The next “mess” that could probably occur is when the DOH Rationalization Plan takes effect. This plan will eliminate nurse positions when their current holders resign or retire. I do not know of any other health department or ministry in the world that has no chief nurse. At present, the highest-ranking nurses at the DOH are holding merely supervisory positions.

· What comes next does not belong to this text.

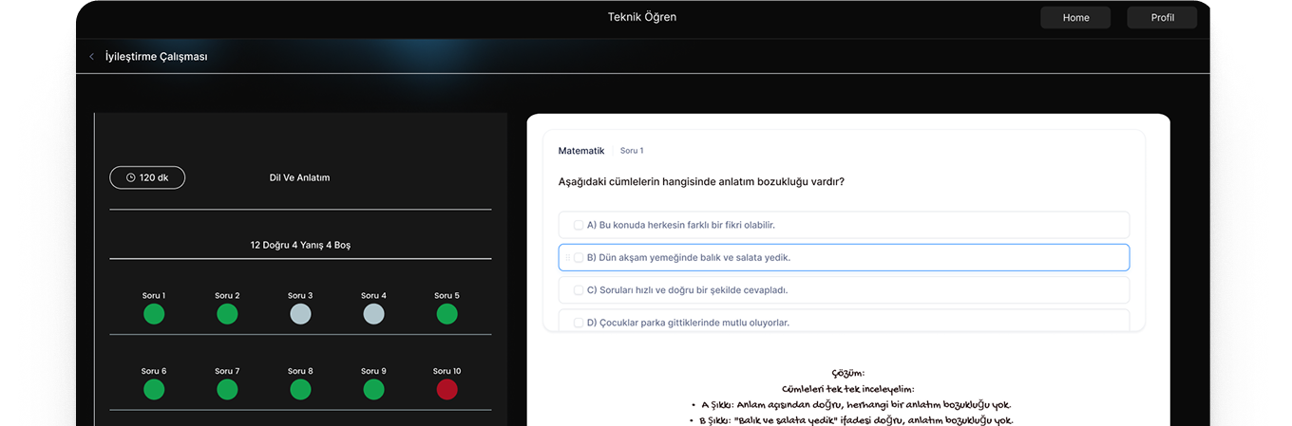Check option A about herkesin farklı fikri
The image size is (1292, 426).
click(x=579, y=225)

The history of nursing in the Philippines shows that nurses played a crucial role at the DOH in those years when a chief nurse and nurse managers formed part of planning and management committees or sections. For many years, nurses from several Asean countries studied and trained in the Philippines. But today, those countries’ nurse education and training programs are far superior in many ways to what we now have in our country. For several years, World Health Organization hired Filipino nurse educators to help in the development of nursing programs in Indonesia, India, Thailand, Burma (Myanmar) and Bangladesh. I wonder how our nurses would “compete” with their Asean counterparts when the Asean integration kicks in. Even as Filipino nurses abroad are performing with excellence and are highly successful, even occupying powerful positions in their host countries’ healthcare industry, their counterparts here at home receive hardly decent pay despite their hard work and selfless dedication to service.
Allow me to reiterate the last line of Rina David’s column for President Aquino’s ear: “It’s time P-Noy stepped into the mess.” And may I add, there is need to have a national task force to review the present healthcare system. May the cleaning-up of this “mess” be one of your legacies, Mr. President.